Text and item location entries.
↓↓↓

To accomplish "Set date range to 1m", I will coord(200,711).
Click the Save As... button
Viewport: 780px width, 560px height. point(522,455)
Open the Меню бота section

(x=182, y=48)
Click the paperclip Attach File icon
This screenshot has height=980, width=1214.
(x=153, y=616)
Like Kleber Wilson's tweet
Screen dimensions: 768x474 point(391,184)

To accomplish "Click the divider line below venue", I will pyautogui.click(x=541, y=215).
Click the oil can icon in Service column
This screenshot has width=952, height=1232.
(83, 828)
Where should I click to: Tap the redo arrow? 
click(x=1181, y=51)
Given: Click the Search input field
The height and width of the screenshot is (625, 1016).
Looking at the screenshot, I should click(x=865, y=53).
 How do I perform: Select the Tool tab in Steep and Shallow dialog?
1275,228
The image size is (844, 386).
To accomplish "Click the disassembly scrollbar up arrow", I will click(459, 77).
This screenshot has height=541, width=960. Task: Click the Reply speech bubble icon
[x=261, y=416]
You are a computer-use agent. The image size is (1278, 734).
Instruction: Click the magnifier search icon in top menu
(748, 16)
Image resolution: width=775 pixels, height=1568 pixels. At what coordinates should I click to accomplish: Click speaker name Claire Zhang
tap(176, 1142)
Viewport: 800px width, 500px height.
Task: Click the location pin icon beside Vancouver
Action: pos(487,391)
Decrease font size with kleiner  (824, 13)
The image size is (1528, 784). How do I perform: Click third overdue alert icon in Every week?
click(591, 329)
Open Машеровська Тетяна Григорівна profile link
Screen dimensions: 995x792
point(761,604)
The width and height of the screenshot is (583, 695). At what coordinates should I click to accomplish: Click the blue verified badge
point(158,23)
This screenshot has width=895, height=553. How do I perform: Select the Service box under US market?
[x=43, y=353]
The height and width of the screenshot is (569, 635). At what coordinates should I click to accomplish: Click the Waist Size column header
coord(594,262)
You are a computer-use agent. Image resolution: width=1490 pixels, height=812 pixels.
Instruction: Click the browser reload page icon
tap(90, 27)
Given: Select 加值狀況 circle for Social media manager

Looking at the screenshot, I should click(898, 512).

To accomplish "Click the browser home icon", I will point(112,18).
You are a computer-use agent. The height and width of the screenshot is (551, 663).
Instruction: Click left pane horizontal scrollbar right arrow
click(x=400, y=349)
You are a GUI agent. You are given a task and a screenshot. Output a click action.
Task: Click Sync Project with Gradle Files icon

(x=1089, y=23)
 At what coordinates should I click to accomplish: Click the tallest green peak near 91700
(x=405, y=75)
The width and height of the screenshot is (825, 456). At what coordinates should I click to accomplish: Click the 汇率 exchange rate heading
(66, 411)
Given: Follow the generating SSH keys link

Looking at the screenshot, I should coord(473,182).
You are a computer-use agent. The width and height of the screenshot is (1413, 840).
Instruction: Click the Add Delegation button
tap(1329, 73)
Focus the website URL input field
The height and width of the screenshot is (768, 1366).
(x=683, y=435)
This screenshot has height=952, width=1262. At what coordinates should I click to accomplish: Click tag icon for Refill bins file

↑↑↑

Exercise task.
Retype the lines of the records above, beginning with the line that contains "The height and width of the screenshot is (569, 635)." and continuing through the line that contains "Looking at the screenshot, I should click(898, 512).", with both of those lines included.

Full output.
The height and width of the screenshot is (569, 635). At what coordinates should I click to accomplish: Click the Waist Size column header
coord(594,262)
You are a computer-use agent. Image resolution: width=1490 pixels, height=812 pixels.
Instruction: Click the browser reload page icon
tap(90, 27)
Given: Select 加值狀況 circle for Social media manager

Looking at the screenshot, I should click(898, 512).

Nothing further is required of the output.